The decline in child mortality rates in the country is slowing down, and the death rates in rural areas and among migrant workers are much higher than in cities, a UN report has found.
From 1970 to 1990, the annual mortality reduction rate among children less than five was 4.8 per thousand. But from 1990 to 2006, the figure was 3.9 per thousand.
"In remote and rural parts of the country, child mortality remains 2 to 5 times higher than in urban areas," Dr. Yin Yin Nwe, UNICEF Representative in China, said at the launch of the State of the World's Children 2008 Report in Beijing yesterday.
Dr. Hans Anders Troedsson, China Representative of the World Health Organization, said the death rates among infants are "still alarmingly and unacceptably high in rural areas and among migrant populations", and are "unnecessary".

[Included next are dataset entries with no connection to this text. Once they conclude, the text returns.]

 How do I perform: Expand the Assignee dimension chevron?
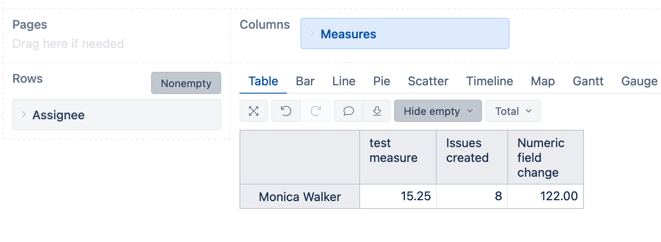click(x=24, y=114)
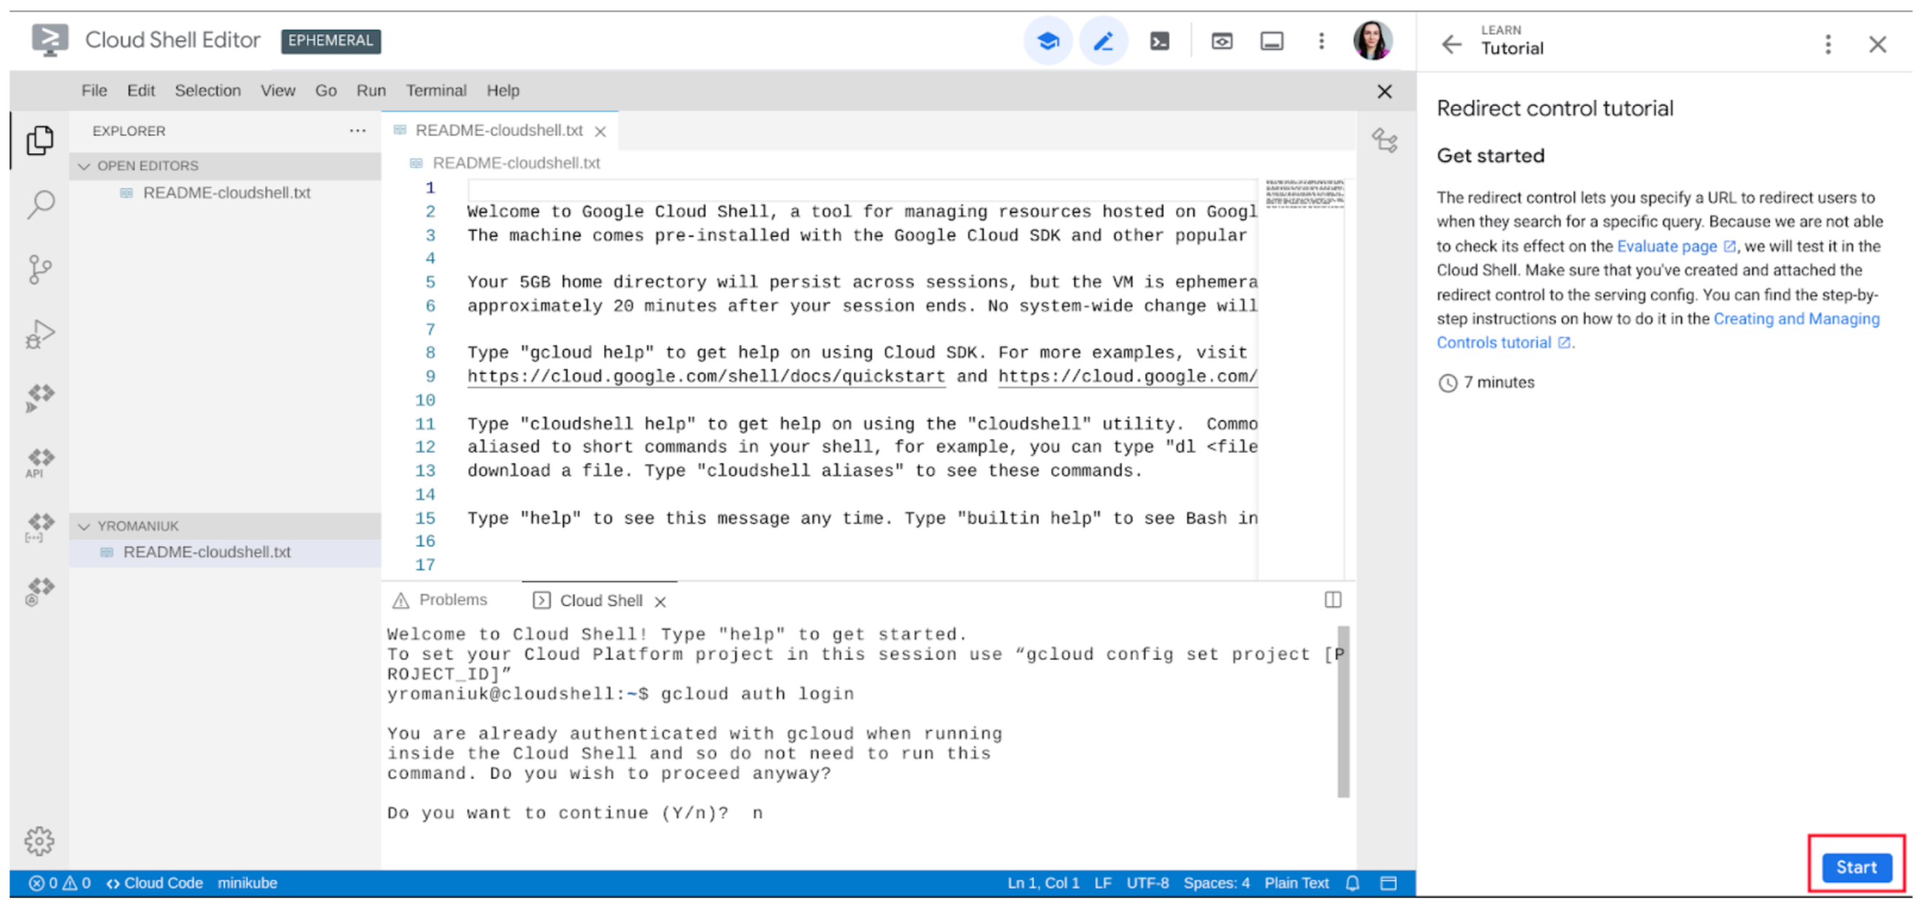Toggle the editor pencil button
This screenshot has height=913, width=1923.
click(x=1103, y=42)
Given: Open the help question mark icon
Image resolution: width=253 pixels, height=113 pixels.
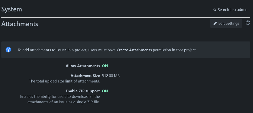Looking at the screenshot, I should tap(248, 23).
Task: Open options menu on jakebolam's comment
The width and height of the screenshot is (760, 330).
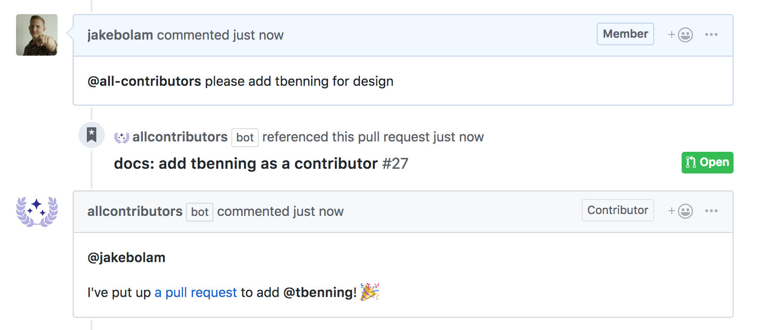Action: pyautogui.click(x=711, y=34)
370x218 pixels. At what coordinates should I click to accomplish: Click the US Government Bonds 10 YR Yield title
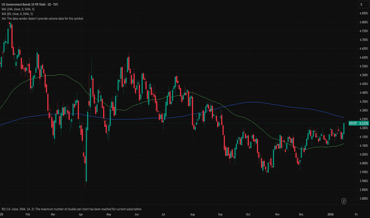click(x=29, y=4)
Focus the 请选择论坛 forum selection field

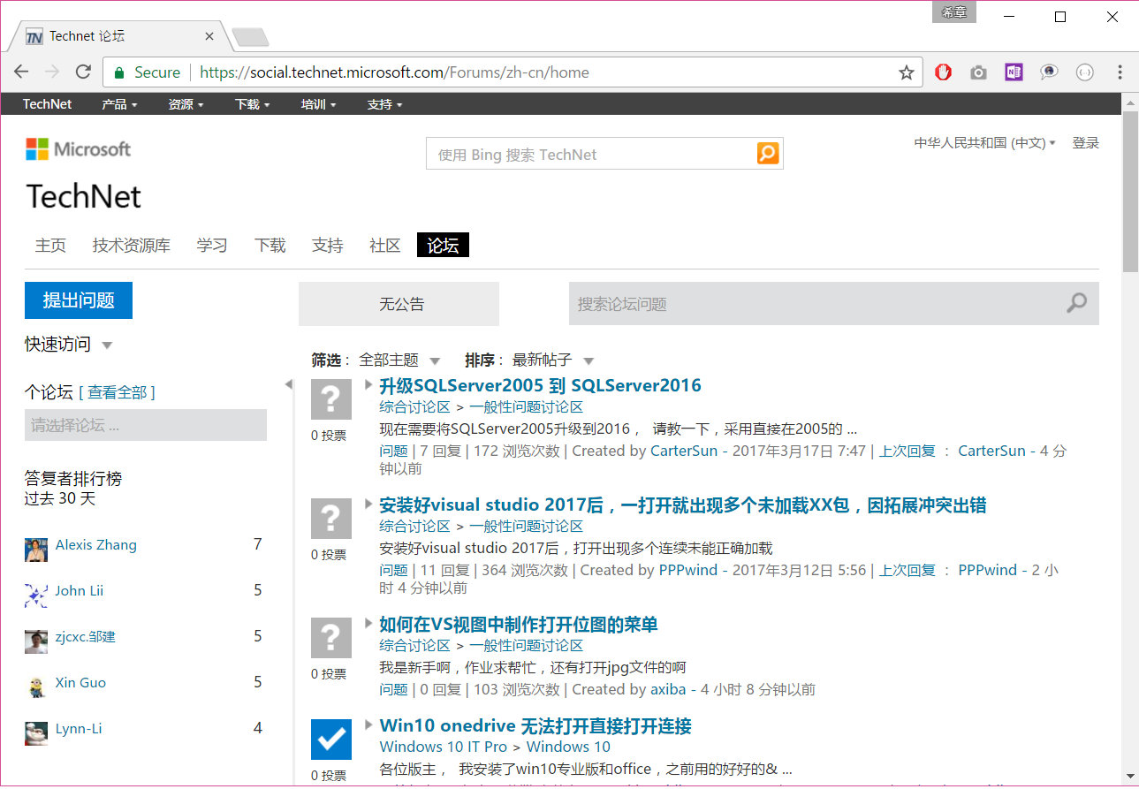[x=146, y=425]
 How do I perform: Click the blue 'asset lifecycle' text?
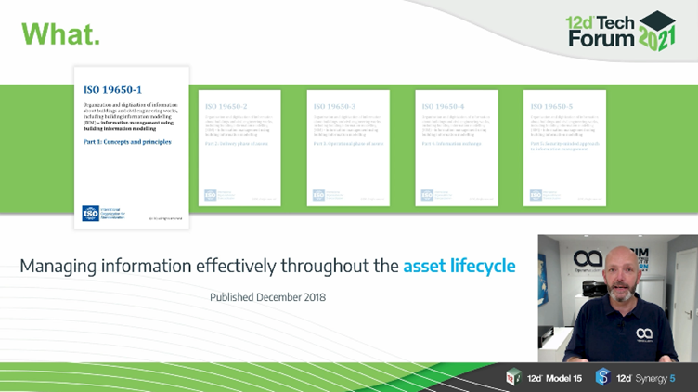point(459,267)
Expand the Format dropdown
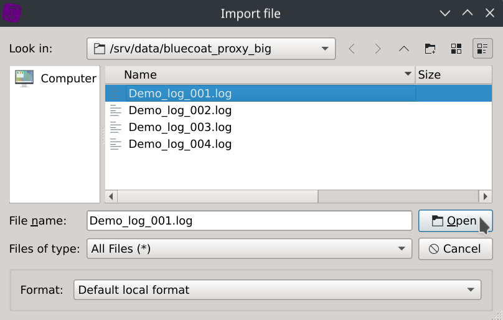Image resolution: width=503 pixels, height=320 pixels. (469, 290)
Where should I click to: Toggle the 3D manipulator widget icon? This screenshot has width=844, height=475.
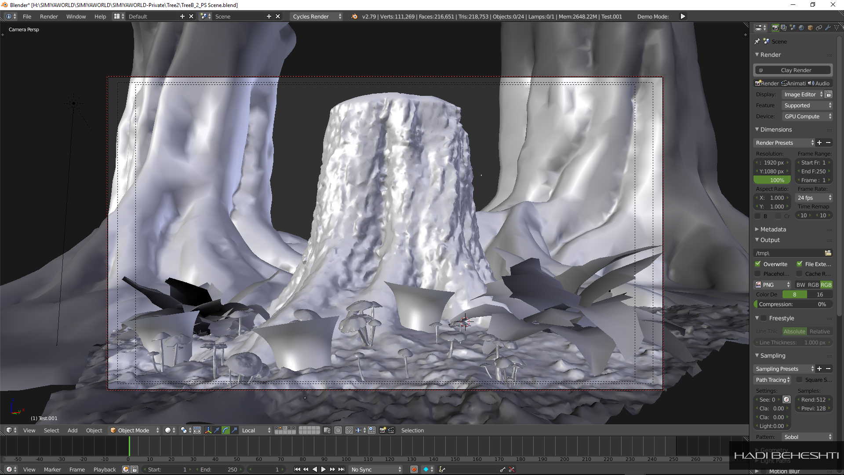208,431
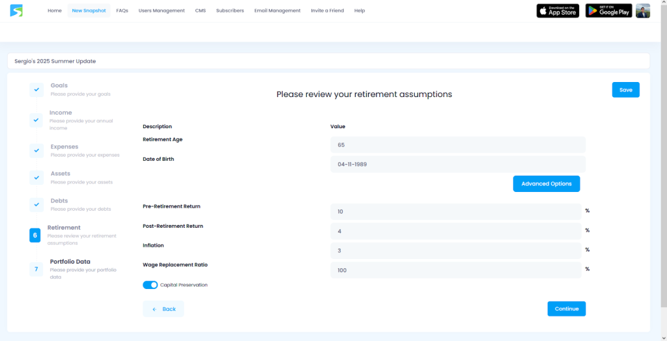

"Like most child deaths in the world, three in four deaths in China can be easily prevented."
The report estimated that 415,000 children die each year in the country, 4.3 percent of global total.
Despite the slowdown in the reduction of child mortality, the report highlights progress on reducing child mortality.
The country's under-five mortality rate has almost halved since 1990, with the majority of deaths now occurring in the first few weeks of life.
This is largely due to the government's heavy spending on public health infrastructure and, more recently, medical insurance schemes.